**Your assignment:** Look through the material below and copy exactly the lines from the line with "北海道地方 (139, 644)" to the line with "三櫻工業 (208, 2248)", those two lines included.

━━━━━━

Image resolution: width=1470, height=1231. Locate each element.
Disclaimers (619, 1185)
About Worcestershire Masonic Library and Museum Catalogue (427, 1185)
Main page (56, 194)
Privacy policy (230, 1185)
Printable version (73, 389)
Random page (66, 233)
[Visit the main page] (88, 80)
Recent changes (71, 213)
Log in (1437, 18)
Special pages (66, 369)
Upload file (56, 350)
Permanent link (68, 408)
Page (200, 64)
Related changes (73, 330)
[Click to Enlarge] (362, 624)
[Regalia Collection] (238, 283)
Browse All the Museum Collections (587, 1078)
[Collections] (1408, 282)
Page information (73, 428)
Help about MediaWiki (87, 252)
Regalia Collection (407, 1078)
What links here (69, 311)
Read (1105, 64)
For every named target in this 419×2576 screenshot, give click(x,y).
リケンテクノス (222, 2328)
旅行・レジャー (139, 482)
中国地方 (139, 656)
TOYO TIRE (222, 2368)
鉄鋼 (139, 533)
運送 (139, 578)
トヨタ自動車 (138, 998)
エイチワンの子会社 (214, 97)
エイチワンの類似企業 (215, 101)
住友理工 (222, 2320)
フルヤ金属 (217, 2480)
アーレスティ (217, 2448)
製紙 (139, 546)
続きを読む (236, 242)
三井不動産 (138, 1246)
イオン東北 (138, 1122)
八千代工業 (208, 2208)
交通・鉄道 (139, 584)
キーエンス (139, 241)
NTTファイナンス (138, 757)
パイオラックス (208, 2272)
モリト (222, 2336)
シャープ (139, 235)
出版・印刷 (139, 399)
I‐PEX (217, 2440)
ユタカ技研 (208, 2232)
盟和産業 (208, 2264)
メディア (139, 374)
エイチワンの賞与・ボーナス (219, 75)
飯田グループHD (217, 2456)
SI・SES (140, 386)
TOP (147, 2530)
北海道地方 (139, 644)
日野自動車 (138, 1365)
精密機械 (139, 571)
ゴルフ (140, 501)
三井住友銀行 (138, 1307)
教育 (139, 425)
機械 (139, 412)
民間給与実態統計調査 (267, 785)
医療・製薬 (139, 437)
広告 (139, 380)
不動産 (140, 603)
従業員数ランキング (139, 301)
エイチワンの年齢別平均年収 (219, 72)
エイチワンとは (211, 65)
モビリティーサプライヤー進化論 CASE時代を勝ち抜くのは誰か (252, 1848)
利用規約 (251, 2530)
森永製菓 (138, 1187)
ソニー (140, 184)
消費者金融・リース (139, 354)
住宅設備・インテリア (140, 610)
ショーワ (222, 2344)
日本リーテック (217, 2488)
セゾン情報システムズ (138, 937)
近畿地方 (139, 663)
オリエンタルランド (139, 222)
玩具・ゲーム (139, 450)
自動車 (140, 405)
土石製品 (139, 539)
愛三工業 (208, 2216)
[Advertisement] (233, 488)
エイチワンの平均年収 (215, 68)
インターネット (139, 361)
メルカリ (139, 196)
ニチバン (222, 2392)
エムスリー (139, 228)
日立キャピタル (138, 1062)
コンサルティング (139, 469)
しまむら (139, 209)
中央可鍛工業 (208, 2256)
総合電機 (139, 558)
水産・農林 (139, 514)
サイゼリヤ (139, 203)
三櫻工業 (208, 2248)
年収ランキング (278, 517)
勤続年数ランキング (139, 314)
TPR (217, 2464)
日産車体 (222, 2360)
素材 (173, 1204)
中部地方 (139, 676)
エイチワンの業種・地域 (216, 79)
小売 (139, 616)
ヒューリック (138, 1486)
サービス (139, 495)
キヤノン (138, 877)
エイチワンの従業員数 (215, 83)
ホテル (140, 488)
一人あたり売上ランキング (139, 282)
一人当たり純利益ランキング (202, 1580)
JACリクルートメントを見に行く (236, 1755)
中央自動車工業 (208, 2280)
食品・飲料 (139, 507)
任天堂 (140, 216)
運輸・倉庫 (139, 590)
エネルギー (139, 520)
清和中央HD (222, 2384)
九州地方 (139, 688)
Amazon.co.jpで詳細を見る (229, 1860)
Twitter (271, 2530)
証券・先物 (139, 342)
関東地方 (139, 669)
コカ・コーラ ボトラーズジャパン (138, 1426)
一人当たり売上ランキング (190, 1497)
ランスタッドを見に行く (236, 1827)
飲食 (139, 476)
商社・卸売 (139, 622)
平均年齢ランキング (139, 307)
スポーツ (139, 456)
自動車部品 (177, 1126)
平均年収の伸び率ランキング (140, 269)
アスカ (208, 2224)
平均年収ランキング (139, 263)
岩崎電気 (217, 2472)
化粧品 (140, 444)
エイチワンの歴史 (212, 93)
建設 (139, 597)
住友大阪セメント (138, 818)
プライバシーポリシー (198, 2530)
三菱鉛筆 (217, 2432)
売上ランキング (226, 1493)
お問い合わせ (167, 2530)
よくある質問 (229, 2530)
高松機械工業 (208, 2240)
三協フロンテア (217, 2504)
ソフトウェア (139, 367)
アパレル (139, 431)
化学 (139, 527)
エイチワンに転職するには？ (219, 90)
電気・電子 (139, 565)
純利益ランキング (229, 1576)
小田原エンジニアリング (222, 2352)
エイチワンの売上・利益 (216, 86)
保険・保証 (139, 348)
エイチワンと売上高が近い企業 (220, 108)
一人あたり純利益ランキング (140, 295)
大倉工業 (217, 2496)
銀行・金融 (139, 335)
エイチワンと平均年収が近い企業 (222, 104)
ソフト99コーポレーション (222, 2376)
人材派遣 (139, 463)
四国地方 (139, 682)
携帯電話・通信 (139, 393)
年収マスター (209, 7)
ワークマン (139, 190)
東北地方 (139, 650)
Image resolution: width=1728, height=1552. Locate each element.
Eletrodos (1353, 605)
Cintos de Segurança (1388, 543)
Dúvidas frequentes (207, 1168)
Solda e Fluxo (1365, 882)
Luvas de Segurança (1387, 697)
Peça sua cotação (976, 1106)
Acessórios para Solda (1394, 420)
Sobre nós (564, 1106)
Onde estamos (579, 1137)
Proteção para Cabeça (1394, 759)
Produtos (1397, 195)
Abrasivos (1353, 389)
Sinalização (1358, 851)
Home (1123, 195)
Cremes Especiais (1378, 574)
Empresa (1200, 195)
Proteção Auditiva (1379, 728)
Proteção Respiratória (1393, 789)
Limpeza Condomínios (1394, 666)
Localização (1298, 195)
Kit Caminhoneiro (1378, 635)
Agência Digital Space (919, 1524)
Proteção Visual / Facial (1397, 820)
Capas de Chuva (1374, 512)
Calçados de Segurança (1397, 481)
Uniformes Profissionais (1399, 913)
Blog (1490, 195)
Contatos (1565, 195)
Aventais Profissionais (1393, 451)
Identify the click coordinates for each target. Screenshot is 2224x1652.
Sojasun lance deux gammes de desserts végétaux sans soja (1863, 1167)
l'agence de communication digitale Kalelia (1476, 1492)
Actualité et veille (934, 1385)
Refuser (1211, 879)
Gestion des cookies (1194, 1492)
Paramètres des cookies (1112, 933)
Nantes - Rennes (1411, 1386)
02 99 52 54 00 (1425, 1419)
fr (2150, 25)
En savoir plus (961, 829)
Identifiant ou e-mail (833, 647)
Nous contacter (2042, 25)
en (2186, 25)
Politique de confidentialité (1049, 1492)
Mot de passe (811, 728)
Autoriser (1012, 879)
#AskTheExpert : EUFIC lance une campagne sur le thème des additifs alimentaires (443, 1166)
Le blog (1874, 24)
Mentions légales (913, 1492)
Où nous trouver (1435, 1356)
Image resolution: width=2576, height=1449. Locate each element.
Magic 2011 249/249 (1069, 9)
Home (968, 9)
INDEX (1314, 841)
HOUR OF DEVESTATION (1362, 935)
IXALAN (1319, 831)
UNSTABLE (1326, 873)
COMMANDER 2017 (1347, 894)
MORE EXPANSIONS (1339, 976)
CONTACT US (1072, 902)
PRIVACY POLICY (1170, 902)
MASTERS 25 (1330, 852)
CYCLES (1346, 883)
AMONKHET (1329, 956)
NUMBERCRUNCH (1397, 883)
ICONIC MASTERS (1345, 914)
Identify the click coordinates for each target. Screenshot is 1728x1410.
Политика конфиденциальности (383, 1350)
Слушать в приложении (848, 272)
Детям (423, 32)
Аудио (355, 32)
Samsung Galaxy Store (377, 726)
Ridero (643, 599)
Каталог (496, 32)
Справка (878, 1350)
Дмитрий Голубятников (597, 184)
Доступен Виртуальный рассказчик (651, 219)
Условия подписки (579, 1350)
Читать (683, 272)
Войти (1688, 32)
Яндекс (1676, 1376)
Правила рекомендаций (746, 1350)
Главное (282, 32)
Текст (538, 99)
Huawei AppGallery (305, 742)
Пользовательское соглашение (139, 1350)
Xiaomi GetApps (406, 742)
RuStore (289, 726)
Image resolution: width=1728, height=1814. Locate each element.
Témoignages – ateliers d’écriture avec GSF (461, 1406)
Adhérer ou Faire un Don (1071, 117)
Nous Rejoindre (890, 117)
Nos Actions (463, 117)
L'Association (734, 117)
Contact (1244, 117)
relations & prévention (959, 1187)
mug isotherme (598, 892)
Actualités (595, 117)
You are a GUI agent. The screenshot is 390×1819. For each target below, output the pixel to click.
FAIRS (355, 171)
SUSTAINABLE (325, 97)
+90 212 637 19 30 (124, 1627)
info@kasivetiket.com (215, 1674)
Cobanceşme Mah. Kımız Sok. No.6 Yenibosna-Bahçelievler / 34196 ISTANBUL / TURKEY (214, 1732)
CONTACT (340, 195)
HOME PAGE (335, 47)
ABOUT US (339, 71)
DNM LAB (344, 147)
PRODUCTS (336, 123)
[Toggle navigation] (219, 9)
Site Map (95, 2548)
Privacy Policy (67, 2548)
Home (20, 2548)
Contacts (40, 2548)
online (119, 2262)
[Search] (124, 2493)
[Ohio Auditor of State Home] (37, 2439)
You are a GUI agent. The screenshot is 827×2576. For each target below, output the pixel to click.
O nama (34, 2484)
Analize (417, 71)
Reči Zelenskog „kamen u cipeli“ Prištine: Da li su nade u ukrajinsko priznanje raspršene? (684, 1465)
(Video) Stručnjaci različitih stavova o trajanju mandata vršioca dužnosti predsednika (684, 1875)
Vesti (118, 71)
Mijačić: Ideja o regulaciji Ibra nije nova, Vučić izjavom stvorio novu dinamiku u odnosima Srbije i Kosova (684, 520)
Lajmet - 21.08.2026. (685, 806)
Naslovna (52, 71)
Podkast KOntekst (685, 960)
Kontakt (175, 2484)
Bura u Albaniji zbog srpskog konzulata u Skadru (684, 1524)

━━━━━━

**The answer:**
北海道地方 (139, 644)
日野自動車 (138, 1365)
精密機械 (139, 571)
ゴルフ (140, 501)
三井住友銀行 (138, 1307)
教育 (139, 425)
機械 (139, 412)
民間給与実態統計調査 (267, 785)
医療・製薬 (139, 437)
広告 (139, 380)
不動産 (140, 603)
従業員数ランキング (139, 301)
エイチワンの年齢別平均年収 (219, 72)
エイチワンとは (211, 65)
モビリティーサプライヤー進化論 CASE時代を勝ち抜くのは誰か (252, 1848)
利用規約 (251, 2530)
森永製菓 (138, 1187)
ソニー (140, 184)
消費者金融・リース (139, 354)
住宅設備・インテリア (140, 610)
ショーワ (222, 2344)
日本リーテック (217, 2488)
セゾン情報システムズ (138, 937)
近畿地方 (139, 663)
オリエンタルランド (139, 222)
玩具・ゲーム (139, 450)
自動車 (140, 405)
土石製品 (139, 539)
愛三工業 (208, 2216)
[Advertisement] (233, 488)
エイチワンの平均年収 (215, 68)
インターネット (139, 361)
メルカリ (139, 196)
ニチバン (222, 2392)
エムスリー (139, 228)
日立キャピタル (138, 1062)
コンサルティング (139, 469)
しまむら (139, 209)
中央可鍛工業 (208, 2256)
総合電機 (139, 558)
水産・農林 (139, 514)
サイゼリヤ (139, 203)
三櫻工業 (208, 2248)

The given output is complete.